47 minutes ago, AndyC wrote
@evildictaitor: You're still making the assumption that you have unrestricted access to the file system, there is no such guarantee that forthcoming updates to the kernel-mode parts of Metro won't prohibit that. At which point no amount of trying to circumvent it helps.
I am making no such assumption. You can load stuff like ntdll and kernel32 because they're not really files, they're kernel namespace objects. Additionally, if you take sysinternal's vmmap to a metro app you'll see that ntdll and kernel32 and so on are already loaded in your address space. All your app needs to do is find it and jump to it and you'll have called a Win32 api!
Yes, there is stuff you can't do in Metro apps, but that's not because of the WinRT libraries, it's because of the LowBox tokens in kernel mode. My point was actually that the on-boarding process doesn't really mean very much when it comes to protecting your apps.
Working on the assumption today that you'll be able to make arbitrary Win32 calls is just plain foolish, even for sideloaded apps.
You can make arbitrary Win32 calls. They might return STATUS_ACCESS_DENIED if they interact with the kernel and the kernel says no, but that doesn't mean you can't call them.
There's a lot of terminology abuse going on around here (since WinRT seems to mean wildly different things to different people), so I'll define what I mean when I say stuff:
Win32: All of the old-fashioned APIs in user-mode libraries such as ntdll, kernel32. Specifically when I say Win32, I don't mean Win32k or anything in kernel-mode (when I want to say that I'll say Win32k or "the windows kernel").

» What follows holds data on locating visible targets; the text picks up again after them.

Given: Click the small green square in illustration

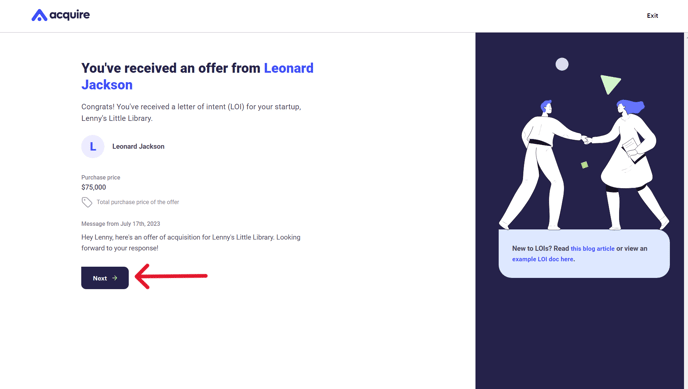Looking at the screenshot, I should (x=584, y=165).
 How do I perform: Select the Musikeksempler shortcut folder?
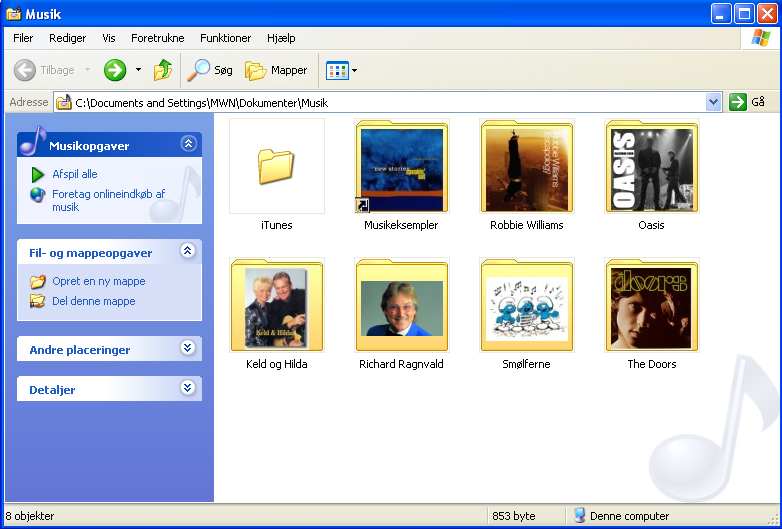click(401, 166)
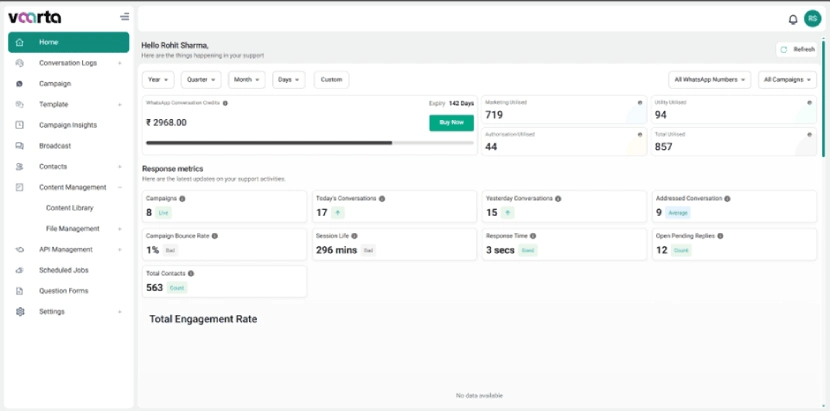
Task: Open Content Library submenu item
Action: (x=70, y=208)
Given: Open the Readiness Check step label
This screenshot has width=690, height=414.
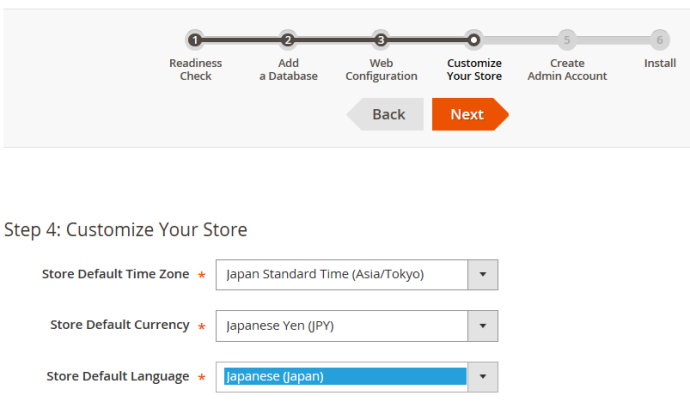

Win32 APIs might call the kernel (e.g. VirtualAlloc calls NtAllocateVirtualMemory, but I consider "NtAllocateVirtualMemory" part of "the kernel" and "VirtualAlloc" to be a Win32-api).
Kernel-mode: processor Ring 0, or system-mode in ARM.
"The kernel": ntoskrnl.exe and win32k.sys, and any other Microsoft drivers that are designed to service requests from user-mode (like Afd.sys).
WinRT: The APIs and framework of user-mode libraries for Metro apps. WinRT is only in user-mode.
Metro: The start menu thing for apps, as opposed to "Desktop mode".
On-boarding process: The process by which you submit a binary to Microsoft and they decide if it goes into the app-store
app-protection: The kernel-mode protections to stop metro apps doing something bad at the syscall layer. app-protection is only in kernel-mode.
Hence, "WinRT" sits on top of "Win32" in user-mode, and is protected by the "the kernel" in "kernel-mode" by "app-protection".
With those definitions, a Metro app can call any WinRT or any Win32 api. Indeed any user-mode app can call any WinRT or Win32 api. If that API tries to do a protected syscall it might fail (e.g. ZwLoadDriver), but that's not to say that the API can't be called.